### Aufgabenbeschreibung
Schreib die folgenden Einträge neu und ersetze dabei „Screen dimensions“ durch „Screen size“, ohne sonst etwas zu ändern. Lass die Bilder in deiner Antwort weg.

(Einträge zu Zielkoordinaten)
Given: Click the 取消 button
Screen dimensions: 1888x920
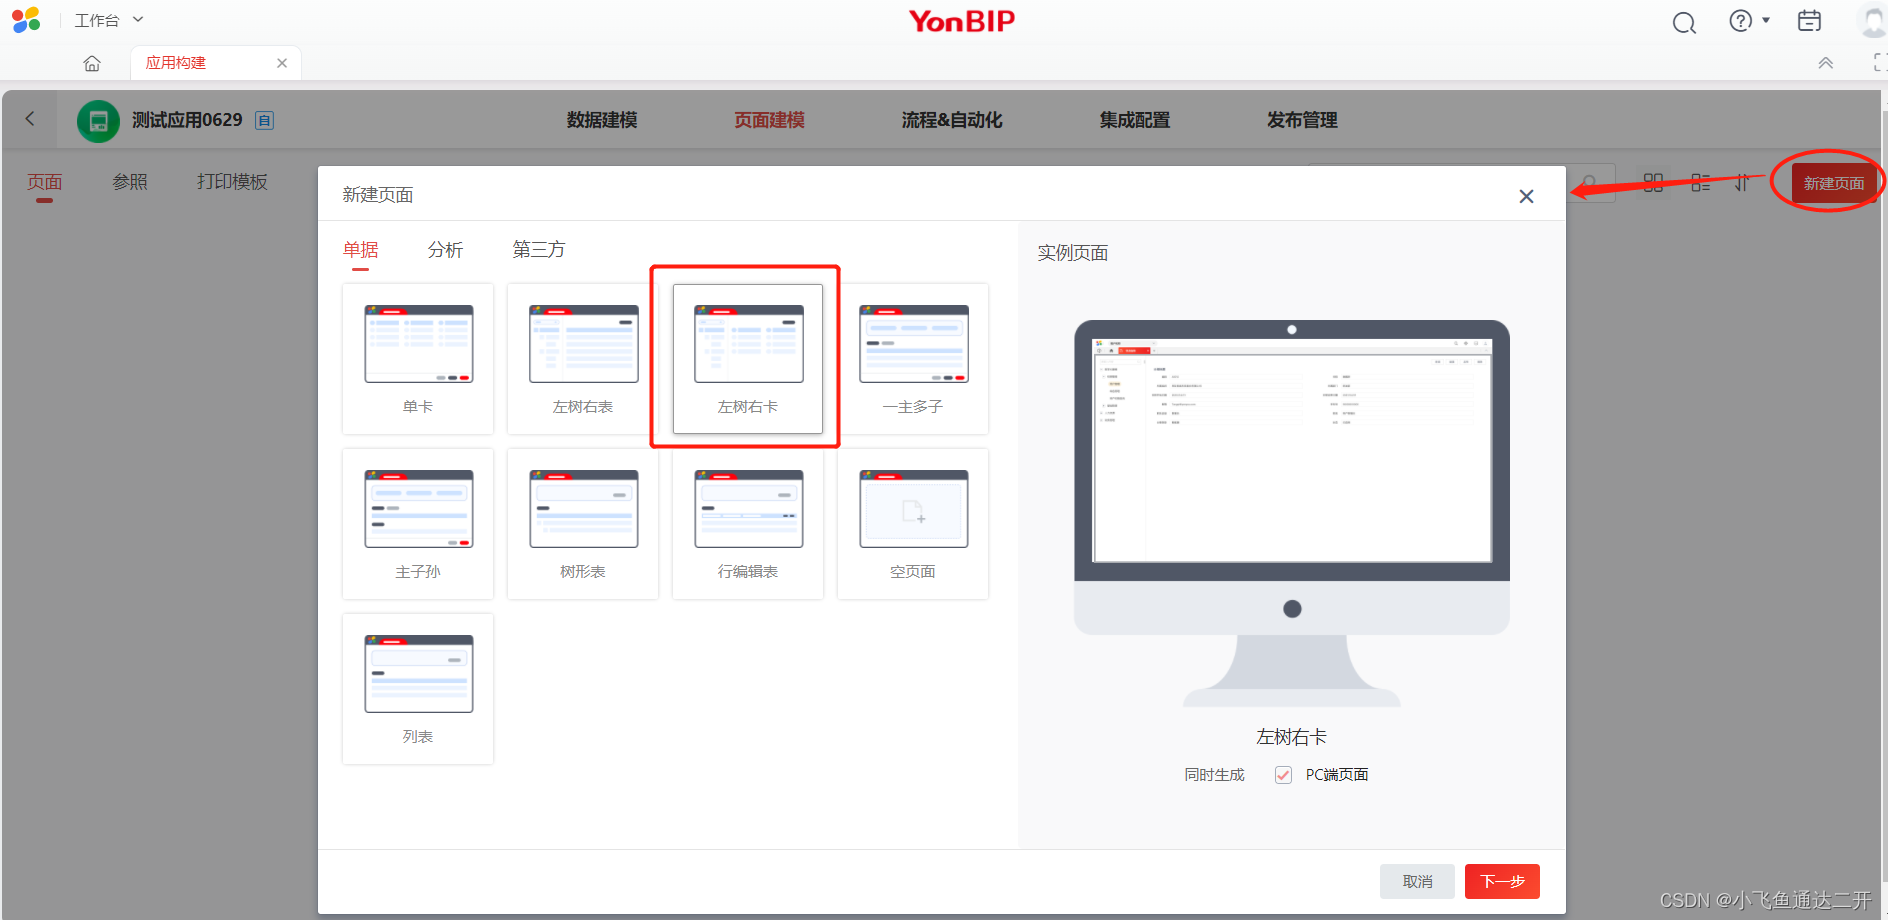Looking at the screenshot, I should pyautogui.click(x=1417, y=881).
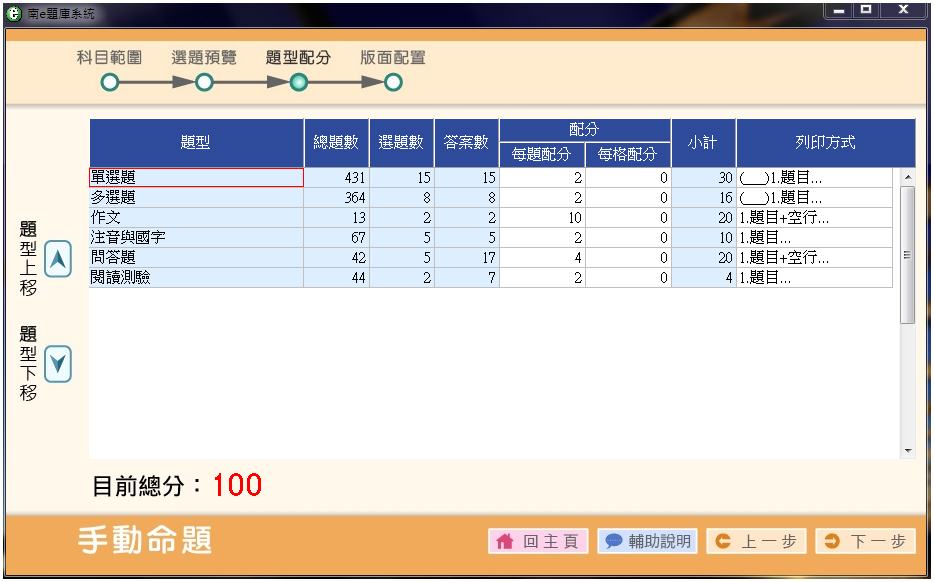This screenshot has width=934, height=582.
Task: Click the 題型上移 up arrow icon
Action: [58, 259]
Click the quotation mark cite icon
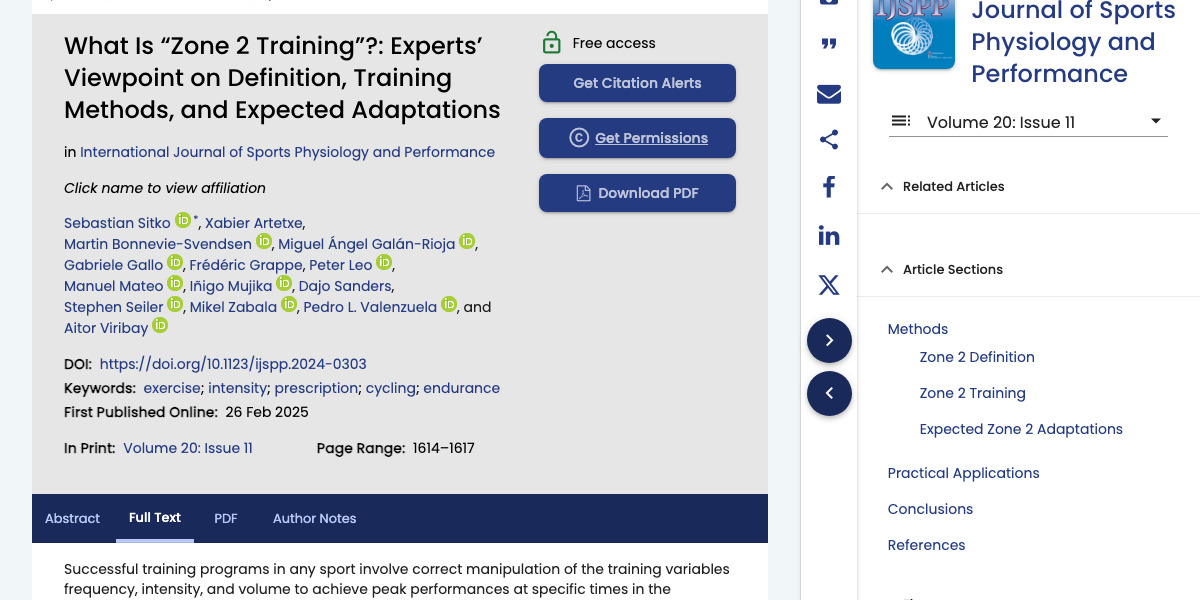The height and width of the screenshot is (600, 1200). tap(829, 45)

### Lösung der Aufgabe
Given: Click the 取消 button
Screen size: 1888x920
Looking at the screenshot, I should pyautogui.click(x=1417, y=881).
This screenshot has width=934, height=582.
Task: Click the 題型上移 up arrow icon
Action: [58, 259]
Click the quotation mark cite icon
The height and width of the screenshot is (600, 1200). tap(829, 45)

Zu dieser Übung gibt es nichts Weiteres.